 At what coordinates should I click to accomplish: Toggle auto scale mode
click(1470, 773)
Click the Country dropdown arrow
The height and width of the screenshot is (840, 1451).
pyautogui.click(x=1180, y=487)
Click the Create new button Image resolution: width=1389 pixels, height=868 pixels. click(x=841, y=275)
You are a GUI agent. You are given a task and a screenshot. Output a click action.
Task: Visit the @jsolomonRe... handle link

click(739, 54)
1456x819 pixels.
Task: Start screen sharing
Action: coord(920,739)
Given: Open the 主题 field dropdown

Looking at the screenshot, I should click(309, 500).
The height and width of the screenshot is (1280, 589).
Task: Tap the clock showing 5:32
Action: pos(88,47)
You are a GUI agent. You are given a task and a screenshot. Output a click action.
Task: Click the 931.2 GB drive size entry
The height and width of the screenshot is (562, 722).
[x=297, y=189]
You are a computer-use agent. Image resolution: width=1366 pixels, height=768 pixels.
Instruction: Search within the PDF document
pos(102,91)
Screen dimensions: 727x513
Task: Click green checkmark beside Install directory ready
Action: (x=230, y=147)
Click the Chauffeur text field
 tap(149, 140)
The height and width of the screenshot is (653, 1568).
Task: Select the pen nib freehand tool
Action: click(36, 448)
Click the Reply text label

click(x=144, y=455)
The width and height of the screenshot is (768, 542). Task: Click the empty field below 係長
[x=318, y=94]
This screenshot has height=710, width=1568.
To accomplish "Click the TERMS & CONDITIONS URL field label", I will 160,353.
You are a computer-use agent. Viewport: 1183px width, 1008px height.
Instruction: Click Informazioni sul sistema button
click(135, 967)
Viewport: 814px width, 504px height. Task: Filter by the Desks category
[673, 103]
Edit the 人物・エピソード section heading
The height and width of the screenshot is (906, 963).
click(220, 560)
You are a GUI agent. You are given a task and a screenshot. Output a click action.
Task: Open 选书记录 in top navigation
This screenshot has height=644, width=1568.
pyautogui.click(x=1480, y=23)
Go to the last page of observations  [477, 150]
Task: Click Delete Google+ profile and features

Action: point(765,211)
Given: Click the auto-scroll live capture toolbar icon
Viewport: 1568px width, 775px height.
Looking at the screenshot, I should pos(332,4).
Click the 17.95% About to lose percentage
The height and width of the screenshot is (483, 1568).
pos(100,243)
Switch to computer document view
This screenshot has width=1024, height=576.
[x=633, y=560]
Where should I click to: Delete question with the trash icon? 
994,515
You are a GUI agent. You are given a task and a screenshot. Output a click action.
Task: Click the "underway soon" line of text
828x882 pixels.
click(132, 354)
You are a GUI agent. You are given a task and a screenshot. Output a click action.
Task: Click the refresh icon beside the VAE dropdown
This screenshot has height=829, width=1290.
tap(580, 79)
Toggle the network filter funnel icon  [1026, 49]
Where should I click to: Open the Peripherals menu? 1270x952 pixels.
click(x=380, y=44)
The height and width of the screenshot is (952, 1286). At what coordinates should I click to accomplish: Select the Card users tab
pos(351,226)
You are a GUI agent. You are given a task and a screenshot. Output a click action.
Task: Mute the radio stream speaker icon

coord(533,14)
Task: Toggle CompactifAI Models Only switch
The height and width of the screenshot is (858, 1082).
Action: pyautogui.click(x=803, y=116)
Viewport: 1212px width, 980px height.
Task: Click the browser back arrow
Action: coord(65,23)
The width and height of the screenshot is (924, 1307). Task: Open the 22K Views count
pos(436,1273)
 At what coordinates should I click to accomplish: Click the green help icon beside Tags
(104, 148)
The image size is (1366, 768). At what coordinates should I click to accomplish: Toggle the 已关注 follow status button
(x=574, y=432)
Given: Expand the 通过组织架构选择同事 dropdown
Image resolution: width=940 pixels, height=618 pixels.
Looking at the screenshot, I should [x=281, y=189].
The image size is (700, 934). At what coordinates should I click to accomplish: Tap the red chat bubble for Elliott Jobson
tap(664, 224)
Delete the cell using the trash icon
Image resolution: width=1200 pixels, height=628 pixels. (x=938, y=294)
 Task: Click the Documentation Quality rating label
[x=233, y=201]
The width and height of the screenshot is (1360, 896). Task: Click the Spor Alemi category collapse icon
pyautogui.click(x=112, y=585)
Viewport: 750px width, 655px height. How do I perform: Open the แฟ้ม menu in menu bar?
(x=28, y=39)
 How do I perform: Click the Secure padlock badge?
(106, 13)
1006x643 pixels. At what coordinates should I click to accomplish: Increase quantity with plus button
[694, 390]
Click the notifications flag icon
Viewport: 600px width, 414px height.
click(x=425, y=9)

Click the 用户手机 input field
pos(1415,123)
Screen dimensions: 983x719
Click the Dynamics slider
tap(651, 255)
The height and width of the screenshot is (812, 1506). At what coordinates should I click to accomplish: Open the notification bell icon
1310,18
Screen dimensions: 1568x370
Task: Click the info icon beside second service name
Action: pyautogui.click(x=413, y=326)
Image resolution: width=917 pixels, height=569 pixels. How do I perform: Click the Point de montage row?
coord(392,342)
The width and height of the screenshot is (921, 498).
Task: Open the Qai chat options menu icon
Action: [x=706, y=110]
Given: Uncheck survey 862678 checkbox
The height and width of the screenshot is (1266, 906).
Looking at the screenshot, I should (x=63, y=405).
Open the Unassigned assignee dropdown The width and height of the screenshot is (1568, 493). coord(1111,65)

━━━━━━━━━━━━━━━━━━━━

### What this task involves
Copy all of the lines above word for word.

### Answer
 At what coordinates should I click to accomplish: Toggle auto scale mode
click(1470, 773)
Click the Country dropdown arrow
The height and width of the screenshot is (840, 1451).
pyautogui.click(x=1180, y=487)
Click the Create new button Image resolution: width=1389 pixels, height=868 pixels. click(x=841, y=275)
You are a GUI agent. You are given a task and a screenshot. Output a click action.
Task: Visit the @jsolomonRe... handle link

click(739, 54)
1456x819 pixels.
Task: Start screen sharing
Action: coord(920,739)
Given: Open the 主题 field dropdown

Looking at the screenshot, I should click(309, 500).
The height and width of the screenshot is (1280, 589).
Task: Tap the clock showing 5:32
Action: pos(88,47)
You are a GUI agent. You are given a task and a screenshot. Output a click action.
Task: Click the 931.2 GB drive size entry
The height and width of the screenshot is (562, 722).
[x=297, y=189]
You are a computer-use agent. Image resolution: width=1366 pixels, height=768 pixels.
Instruction: Search within the PDF document
pos(102,91)
Screen dimensions: 727x513
Task: Click green checkmark beside Install directory ready
Action: (x=230, y=147)
Click the Chauffeur text field
 tap(149, 140)
The height and width of the screenshot is (653, 1568).
Task: Select the pen nib freehand tool
Action: click(36, 448)
Click the Reply text label

click(x=144, y=455)
The width and height of the screenshot is (768, 542). Task: Click the empty field below 係長
[x=318, y=94]
This screenshot has height=710, width=1568.
To accomplish "Click the TERMS & CONDITIONS URL field label", I will 160,353.
You are a computer-use agent. Viewport: 1183px width, 1008px height.
Instruction: Click Informazioni sul sistema button
click(135, 967)
Viewport: 814px width, 504px height. Task: Filter by the Desks category
[673, 103]
Edit the 人物・エピソード section heading
The height and width of the screenshot is (906, 963).
click(220, 560)
You are a GUI agent. You are given a task and a screenshot. Output a click action.
Task: Open 选书记录 in top navigation
This screenshot has height=644, width=1568.
pyautogui.click(x=1480, y=23)
Go to the last page of observations  [477, 150]
Task: Click Delete Google+ profile and features

Action: point(765,211)
Given: Click the auto-scroll live capture toolbar icon
Viewport: 1568px width, 775px height.
Looking at the screenshot, I should pos(332,4).
Click the 17.95% About to lose percentage
The height and width of the screenshot is (483, 1568).
pos(100,243)
Switch to computer document view
This screenshot has width=1024, height=576.
[x=633, y=560]
Where should I click to: Delete question with the trash icon? 
994,515
You are a GUI agent. You are given a task and a screenshot. Output a click action.
Task: Click the "underway soon" line of text
828x882 pixels.
click(132, 354)
You are a GUI agent. You are given a task and a screenshot. Output a click action.
Task: Click the refresh icon beside the VAE dropdown
This screenshot has height=829, width=1290.
tap(580, 79)
Toggle the network filter funnel icon  [1026, 49]
Where should I click to: Open the Peripherals menu? 1270x952 pixels.
click(x=380, y=44)
The height and width of the screenshot is (952, 1286). At what coordinates should I click to accomplish: Select the Card users tab
pos(351,226)
You are a GUI agent. You are given a task and a screenshot. Output a click action.
Task: Mute the radio stream speaker icon

coord(533,14)
Task: Toggle CompactifAI Models Only switch
The height and width of the screenshot is (858, 1082).
Action: pyautogui.click(x=803, y=116)
Viewport: 1212px width, 980px height.
Task: Click the browser back arrow
Action: coord(65,23)
The width and height of the screenshot is (924, 1307). Task: Open the 22K Views count
pos(436,1273)
 At what coordinates should I click to accomplish: Click the green help icon beside Tags
(104, 148)
The image size is (1366, 768). At what coordinates should I click to accomplish: Toggle the 已关注 follow status button
(x=574, y=432)
Given: Expand the 通过组织架构选择同事 dropdown
Image resolution: width=940 pixels, height=618 pixels.
Looking at the screenshot, I should [x=281, y=189].
The image size is (700, 934). At what coordinates should I click to accomplish: Tap the red chat bubble for Elliott Jobson
tap(664, 224)
Delete the cell using the trash icon
Image resolution: width=1200 pixels, height=628 pixels. (x=938, y=294)
 Task: Click the Documentation Quality rating label
[x=233, y=201]
The width and height of the screenshot is (1360, 896). Task: Click the Spor Alemi category collapse icon
pyautogui.click(x=112, y=585)
Viewport: 750px width, 655px height. How do I perform: Open the แฟ้ม menu in menu bar?
(x=28, y=39)
 How do I perform: Click the Secure padlock badge?
(106, 13)
1006x643 pixels. At what coordinates should I click to accomplish: Increase quantity with plus button
[694, 390]
Click the notifications flag icon
Viewport: 600px width, 414px height.
click(x=425, y=9)

Click the 用户手机 input field
pos(1415,123)
Screen dimensions: 983x719
Click the Dynamics slider
tap(651, 255)
The height and width of the screenshot is (812, 1506). At what coordinates should I click to accomplish: Open the notification bell icon
1310,18
Screen dimensions: 1568x370
Task: Click the info icon beside second service name
Action: pyautogui.click(x=413, y=326)
Image resolution: width=917 pixels, height=569 pixels. How do I perform: Click the Point de montage row?
coord(392,342)
The width and height of the screenshot is (921, 498).
Task: Open the Qai chat options menu icon
Action: [x=706, y=110]
Given: Uncheck survey 862678 checkbox
The height and width of the screenshot is (1266, 906).
Looking at the screenshot, I should (x=63, y=405).
Open the Unassigned assignee dropdown The width and height of the screenshot is (1568, 493). coord(1111,65)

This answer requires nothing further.